L’information selon Musk
Le milliardaire libertarien coordonne désormais l’assaut des populistes contre le débat rationnel. C’est-à-dire la lutte contre la démocratie au nom de la démocratie.
En cas de guerre, la première victime, c’est la vérité. En temps de paix aussi, désormais. Telle une marée qui monte, sous l’effet des réseaux sociaux, le mensonge est en passe de submerger l’espace public des démocraties. Et bien entendu, l’arrivée d’un « serial menteur » à la Maison-Blanche, accompagné du milliardaire libertarien Elon Musk, ne risque pas d’arranger les choses.
Musk a donné la clé de cette révolution : le journalisme classique est mort, dit-il, arrive le temps du « journalisme citoyen », pour ajouter, dans un fier appel au soulèvement : « les médias, c’est vous ». Il fait écho aux déclarations de Trump qui ne cesse de vitupérer les médias « mainstream » (c’est-à-dire qui ne pensent pas comme lui et s’efforcent de réfuter ses mensonges). Ou encore à celle de Javier Milei, qui vient refuser de s’associer à la déclaration du G20 sur les limitations de la liberté d’expression en ligne (c’est-à-dire à la lutte contre la désinformation, objet de la déclaration). D’une manière générale, tous les populistes de la terre, de Mélenchon à Orban, de Le Pen à Bolsonaro, passent une grande partie de leur temps à fustiger les médias, à se déclarer victime de la censure « bien-pensante », à prôner la liberté totale sur les réseaux.
Au moins, dira-t-on, ils prêchent pour la liberté d’expression, ce qui met les démocrates dans l’inconfortable position du censeur surplombant le débat public, étouffant la voix du peuple. Débat vieux comme la presse, qui revient de manière récurrente : faut-il ou non réguler le débat public ? Rappelons la phrase classique de Lacordaire, catholique libéral du 19ème siècle : « Entre le fort et le faible, entre le riche et le pauvre, entre le maître et le serviteur, c’est la liberté qui opprime et la loi qui affranchit ». Ajoutons-y celle de Gresham, économiste du 16ème siècle : « la mauvaise monnaie chasse la bonne », qu’on peut traduire dans le domaine du journalisme par « les fake news chassent les vraies informations » et nous aurons un tableau complet.
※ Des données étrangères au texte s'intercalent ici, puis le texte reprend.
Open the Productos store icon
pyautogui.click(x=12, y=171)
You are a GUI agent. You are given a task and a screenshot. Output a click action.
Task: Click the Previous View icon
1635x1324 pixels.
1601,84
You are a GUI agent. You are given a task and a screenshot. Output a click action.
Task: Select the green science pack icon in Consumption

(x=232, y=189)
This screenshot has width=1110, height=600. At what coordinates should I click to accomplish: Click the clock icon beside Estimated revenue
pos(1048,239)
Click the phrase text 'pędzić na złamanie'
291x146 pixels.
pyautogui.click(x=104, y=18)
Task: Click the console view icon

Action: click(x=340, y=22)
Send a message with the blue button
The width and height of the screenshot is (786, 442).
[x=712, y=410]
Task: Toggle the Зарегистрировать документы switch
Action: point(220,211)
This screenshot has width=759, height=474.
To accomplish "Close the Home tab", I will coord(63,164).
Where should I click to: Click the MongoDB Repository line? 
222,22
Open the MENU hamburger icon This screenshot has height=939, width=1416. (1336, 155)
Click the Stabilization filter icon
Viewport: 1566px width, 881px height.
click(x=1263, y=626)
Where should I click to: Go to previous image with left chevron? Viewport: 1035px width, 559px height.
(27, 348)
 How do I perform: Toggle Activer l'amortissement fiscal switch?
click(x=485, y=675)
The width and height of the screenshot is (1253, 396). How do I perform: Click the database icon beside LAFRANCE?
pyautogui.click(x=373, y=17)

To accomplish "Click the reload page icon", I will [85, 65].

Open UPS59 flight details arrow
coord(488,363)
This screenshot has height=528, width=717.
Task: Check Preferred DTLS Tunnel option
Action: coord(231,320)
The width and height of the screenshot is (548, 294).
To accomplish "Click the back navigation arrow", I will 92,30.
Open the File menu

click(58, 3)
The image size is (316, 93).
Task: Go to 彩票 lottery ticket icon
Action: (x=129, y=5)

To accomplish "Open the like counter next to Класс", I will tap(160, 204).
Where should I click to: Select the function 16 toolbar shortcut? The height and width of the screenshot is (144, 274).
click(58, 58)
Le mensonge, en général, est plus chatoyant que la vérité, toujours nuancée et difficile à établir. En tout état de cause, il fait plus de clicks. En conséquence, le but réel de cette campagne est de miner l’un des socles de la démocratie : l’existence d’un espace de débat public où la raison, l’argumentation par la preuve, la distinction entre l’erreur et la vérité factuelles restent les références, mêmes lointaines. En démantelant le journalisme traditionnel, en transformant chaque internaute en « journaliste citoyen », on s’affranchit de ces principes essentiels. L’affirmation et la répétition, la proclamation d’une « vérité alternative » (sur les vaccins, la rotondité de la terre, le 11 septembre, l’immigration ou l’insécurité) viennent contredire le savoir « officiel » et imposer un récit fantasmagorique.
Ces mensonges inculqués à des internautes enfermés dans leur bulle cognitive – mode de fonctionnement principal des réseaux, qui réunissent dans les mêmes boucles ceux qui pensent pareil – se substituent progressivement à la recherche de la vérité. L’invective et l’insulte tendent remplacer le débat rationnel, dont les méthodes plus lentes, plus laborieuses, ne sont pas adaptées à la rapidité de la communication numérique. Dans un régime non-régulé, où il n’existe plus de principe de réalité, où le langage des tripes l’emporte sur celui du cerveau, la force l’emporte systématiquement. La force, c’est-à-dire la capacité à contrôler le réseau et à le saturer de fausses nouvelles, à remplacer la qualité des arguments par la quantité de « likes » et de « retweets ».
Le journalisme a tous les défauts qu’on sait, mais il maintient malgré tout le principe de la vérité factuelle et de l’argumentation rationnelle, ce dont s’affranchit en fait ce soi-disant « journalisme citoyen ». Celui-ci consiste à remplacer des professionnels encadrés de règles déontologiques par des amateurs souvent fort sympathiques individuellement, mais qui confondent faits et opinions, laissant libre cours à toutes les campagnes possibles de désinformation. Un peu comme si on remplaçait les médecins par des guérisseurs au nom des « médecines alternatives », les astronomes par des astrologues au nom de liberté de croire en marge du savoir officiel. Les amateurs sont utiles, ils servent d’aiguillon aux professionnels. Mais si l’on remplace les seconds par les premiers, on favorise l’obscurantisme et on instaure le règne sans partage de l’irrationnel, qui est le milieu naturel du populisme.